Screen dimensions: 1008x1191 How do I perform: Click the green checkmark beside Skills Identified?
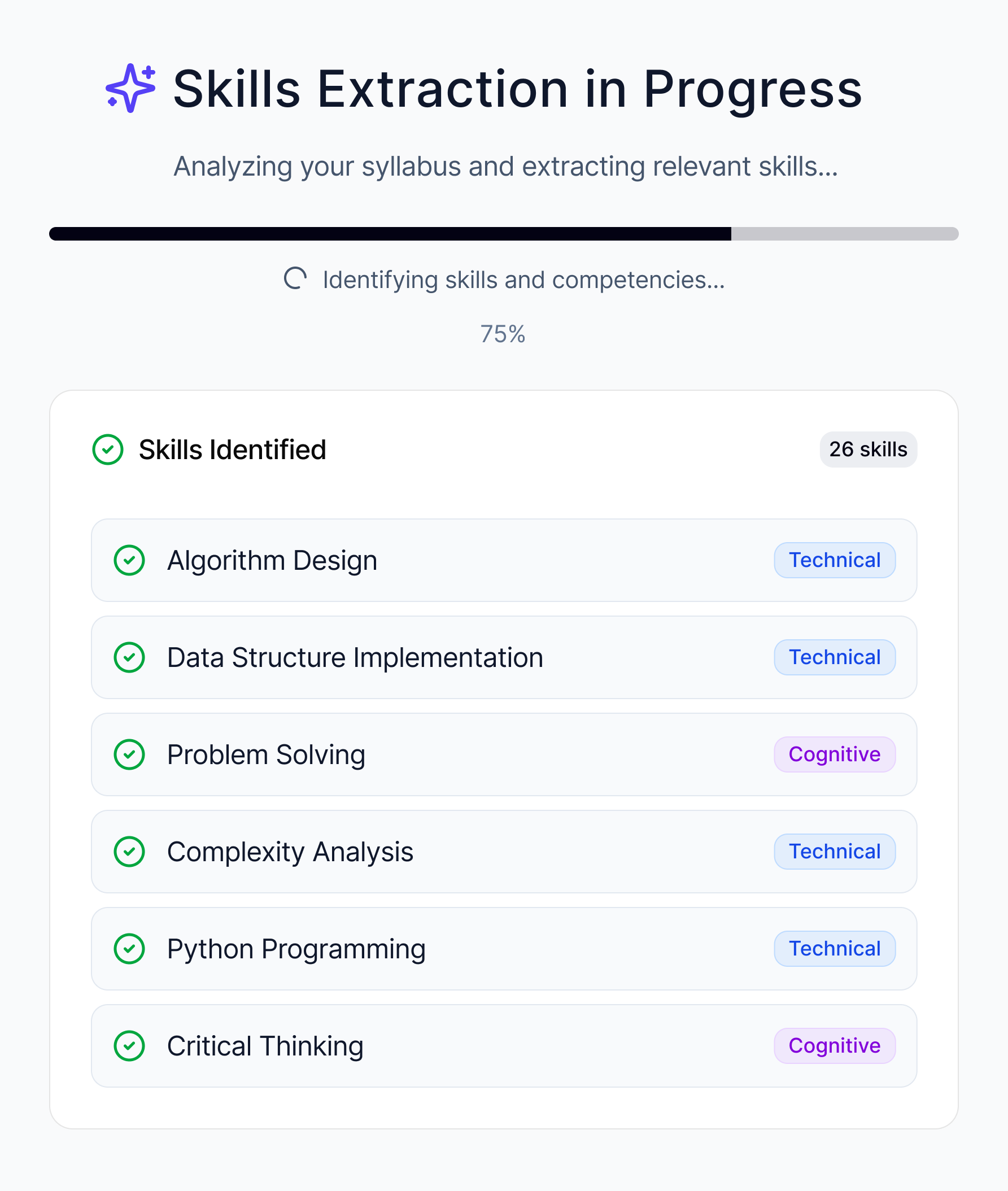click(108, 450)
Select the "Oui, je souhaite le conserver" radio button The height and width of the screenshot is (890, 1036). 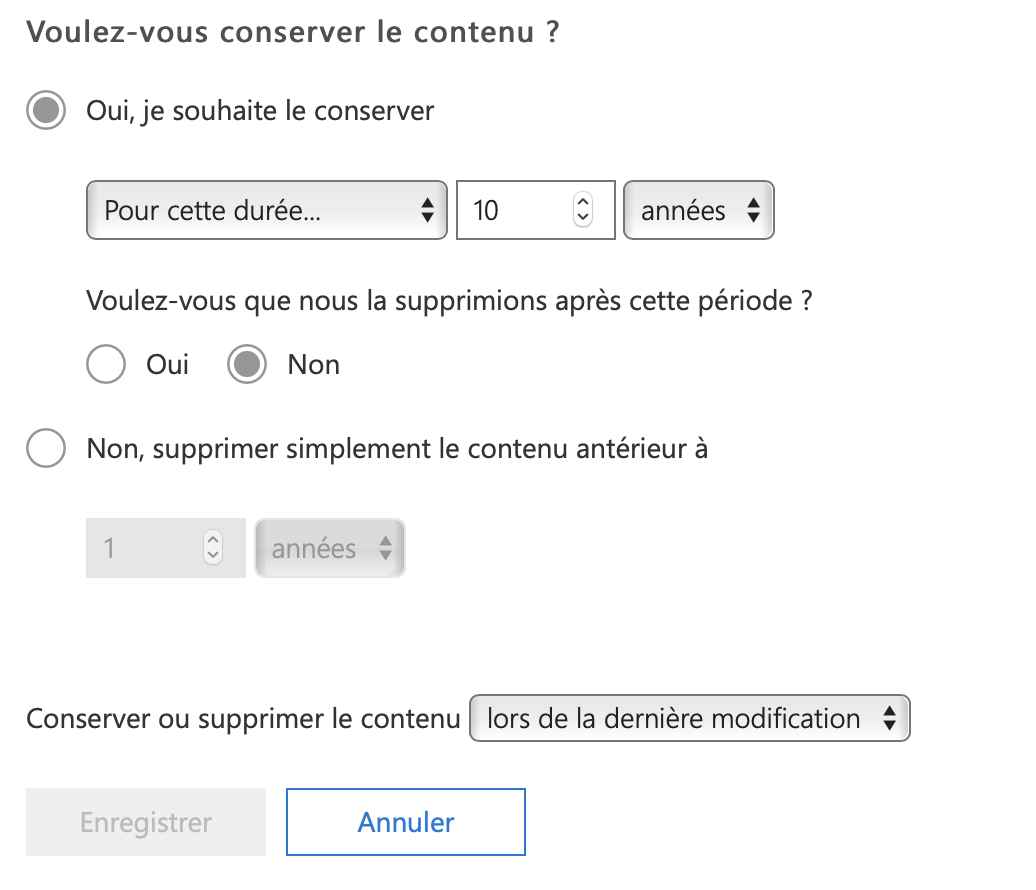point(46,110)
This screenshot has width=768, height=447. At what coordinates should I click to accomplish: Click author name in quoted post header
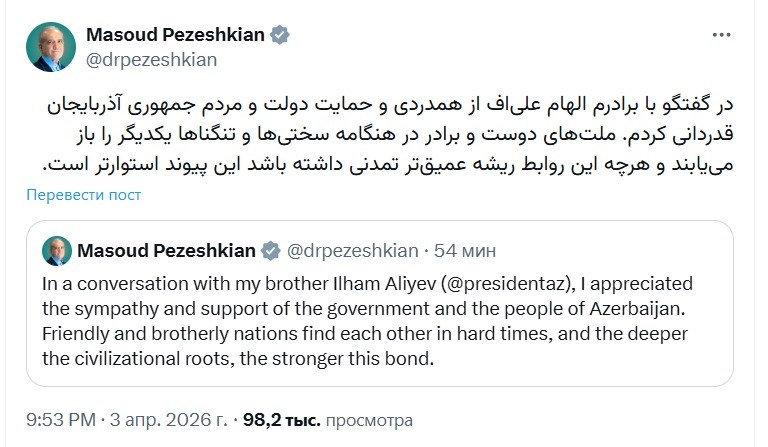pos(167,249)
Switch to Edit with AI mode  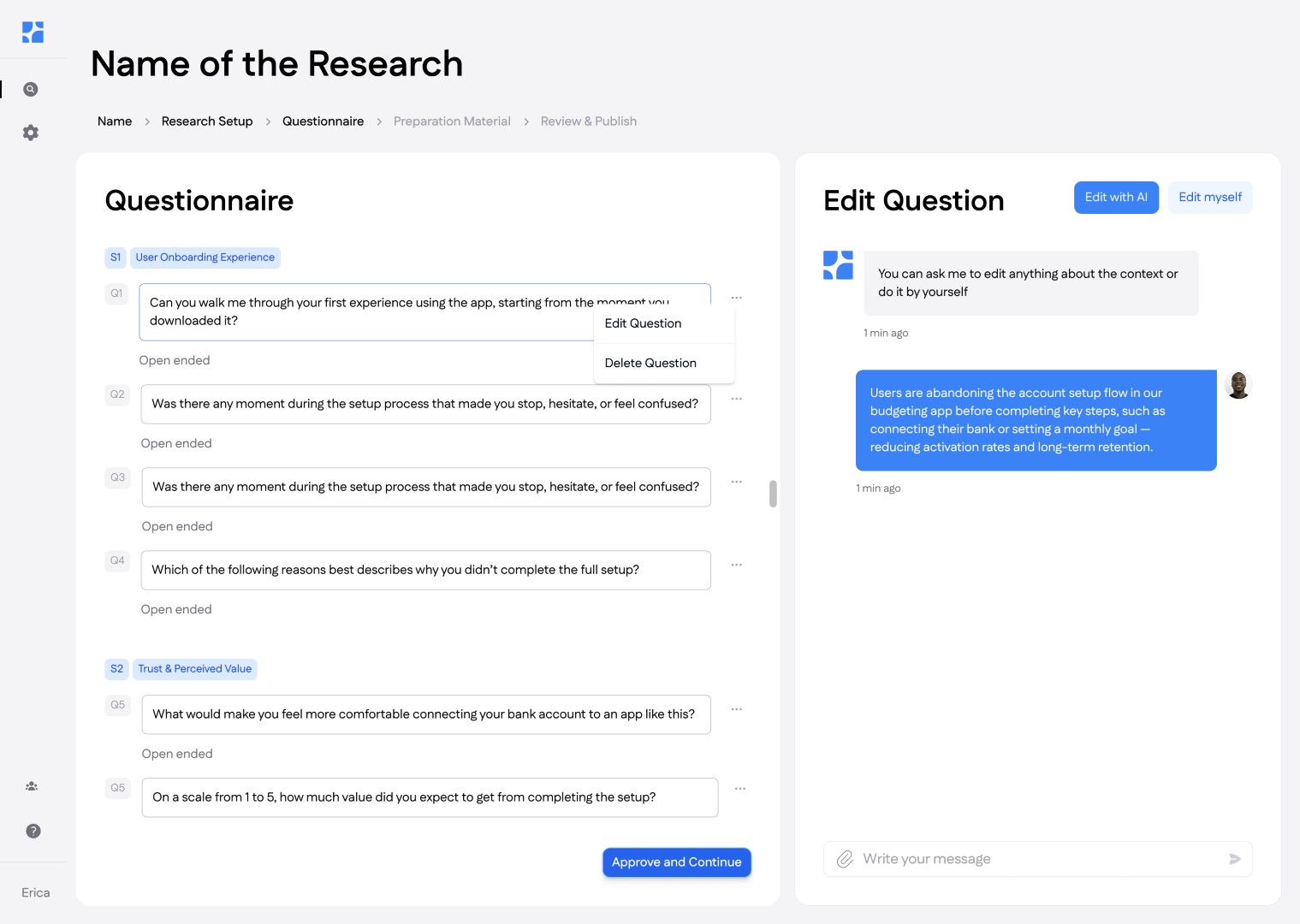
::::::::::
• [Exercise details] Beginning with the line that contains "This screenshot has" and ending with the final line of the entries, every line must be copied exactly; the pictures must not.

• [Your solution]
This screenshot has width=768, height=447. At what coordinates should I click to accomplish: Click author name in quoted post header
pos(167,249)
Switch to Edit with AI mode  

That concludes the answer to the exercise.